Problem that I tried to solve:
Can we build a model to better predict transaction prices of real estate prices?

1 Business Background

A leading Real Estate Investment Trust (REIT) in a small county in New York state embarked on a data-driven initiative to modernize their property valuation process. They sought to develop a model that accurately predicts fair transaction prices before property sales, keeping pace with market trends. As a data science consultant, I was tasked with creating a model capable of predicting transaction prices with an average error of less than $70,000. To facilitate this task, the REIT provided an unused dataset from 2016 containing transaction prices of properties in their area of operation.

2 Machine Learning Background

  • The dataset has 1883 observations in the county where the REIT operates.
  • Each observation is for the transaction of one property only.
  • Each transaction was between $200,000 and $800,000.
  • Target Variable: Transaction Price
  • Input Features: 22 independent variable including Public records for the property, Property characteristics, Location convenience scores, Neighborhood demographics, Schools
  • Machine Learning Task: Regression
  • Win Condition: Mean Absolute Error (MAE) < $70,000

3 Exploratory Data Analysis / Data Cleaning / Feature Engineering

I performed data cleaning, exploratory data analysis, and feature engineering using the Real Estate Prediction - Data Cleaning, Exploratory Analysis, & Feature Engineering.ipynb notebook. The process involved various plots to assess distributions, segmentations, correlations, and outliers. Data cleaning tasks included dropping unwanted observations, rectifying structural errors, eliminating outliers, and addressing missing data. Feature engineering encompassed creating new features, grouping sparse classes, and creating dummy variables for categorical features.

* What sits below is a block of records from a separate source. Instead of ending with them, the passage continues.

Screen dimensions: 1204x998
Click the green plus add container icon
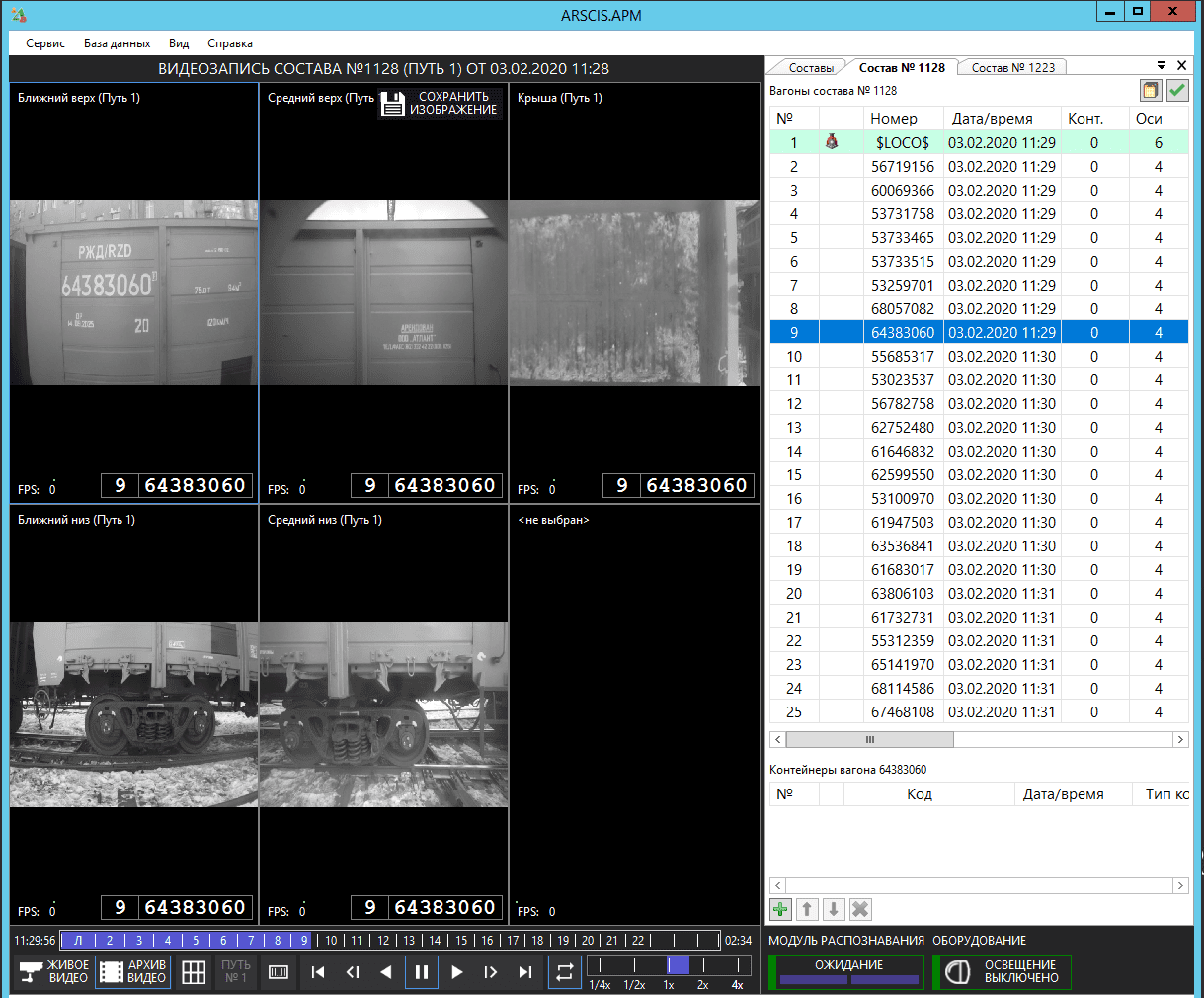(780, 909)
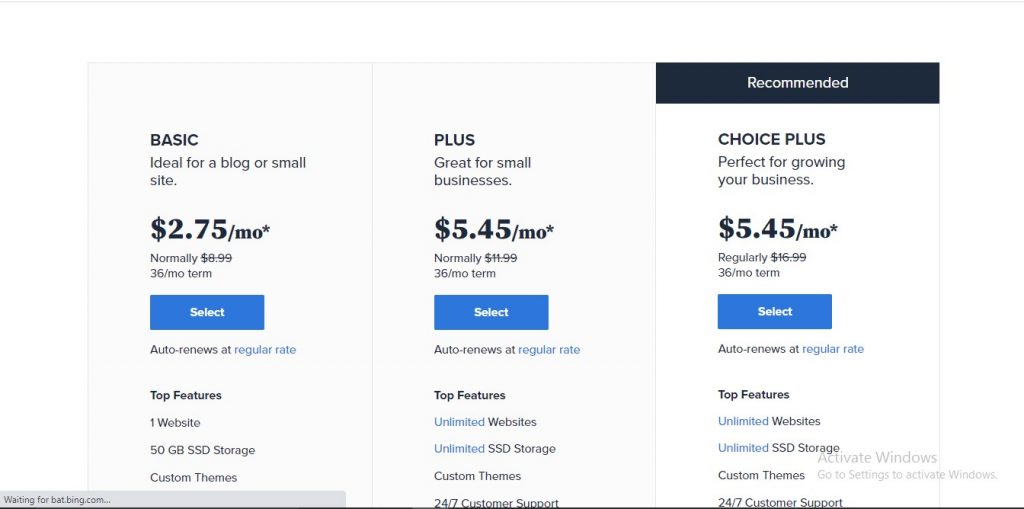The image size is (1024, 509).
Task: Click the 50 GB SSD Storage feature
Action: 202,450
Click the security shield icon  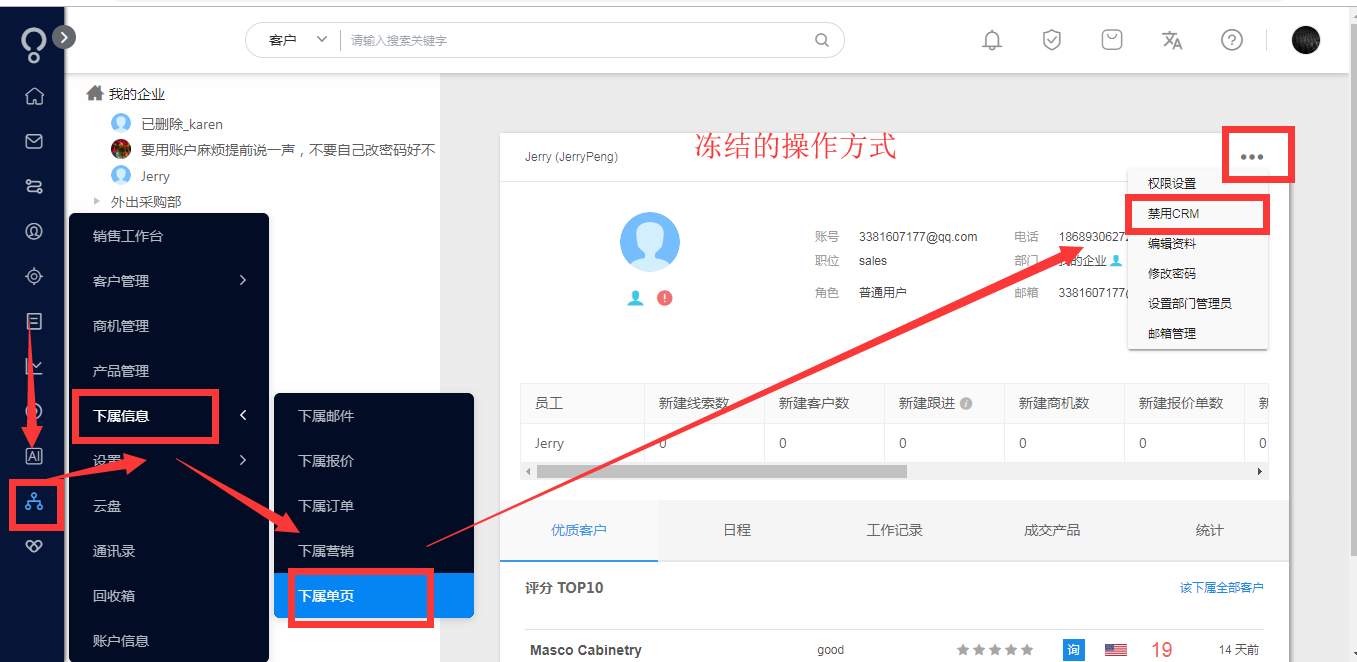coord(1051,40)
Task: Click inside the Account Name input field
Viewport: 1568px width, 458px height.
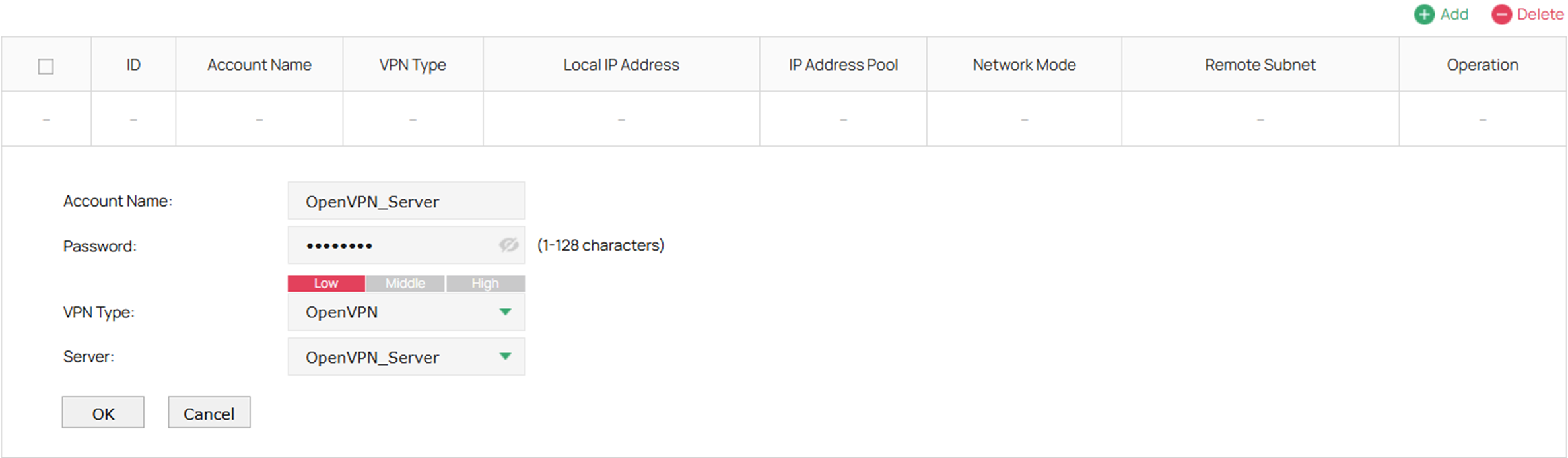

The repository for this project is: https://github.com/yamachang/ML-real-estate-prediction.git.

Summary Statistics

Preliminary analysis and visualizations were conducted to gain insights into the data. Here are some of the key findings:

  • Histograms were used to understand the distribution of variables and identify any sparse data.

Plot 1

  • Box plots were employed to examine the relationship between categorical and numeric features. In general, it looks like single family homes are more expensive than apartments.

Plot 2

  • The correlation matrix was visualized to explore the relationships between numeric features.

Plot 3

Next, we aimed to perform data cleaning tasks, which involved grouping sparse data to mitigate overfitting and checking for outliers.

  • Grouping sparse data: For categorical features, we reduced the number of items in exterior_walls from 16 to 8, and in roof from 16 to 5.
Plot 4 Plot 5
  • Checking for outliers: It looks like lot_size has a potential outlier as it has a long and skinny tail, and we decided to remove observations with lot_size greater than 500,000 sqft for outliers.

Plot 6

4 Predicting House Prices using Regression Models

Regression analysis was chosen as the optimal approach for predicting continuous house prices based on multiple independent variables.

Prior to training the models, preprocessing was performed. Standardization, a common technique in machine learning, was applied to ensure all features were on the same scale. This involved subtracting means and dividing by standard deviations. The preprocessing step was included in cross-validation.

After splitting the data into training and test sets, the training set was used to train three types of regression models (Ridge, Lasso, and Elastic Net Regression) as well as two ensembling models (Random Forest and Gradient Boosting Trees).

Next, hyperparameters for each model were tuned accordingly before fitting the training model. For Lasso and Ridge regularized regression, the strength of the penalty was the most impactful hyperparameter. In the case of Elastic Nets, tuning was done for the alpha parameter, along with the addition of a new hyperparameter called l1_ratio. For Random Forest, the number of decision trees (n_estimators) and the maximum number of features each tree can choose from (max_features) were tuned. Lastly, for Gradient Boosting Trees, tuning was done for n_estimators, learning_rate, and max_depth.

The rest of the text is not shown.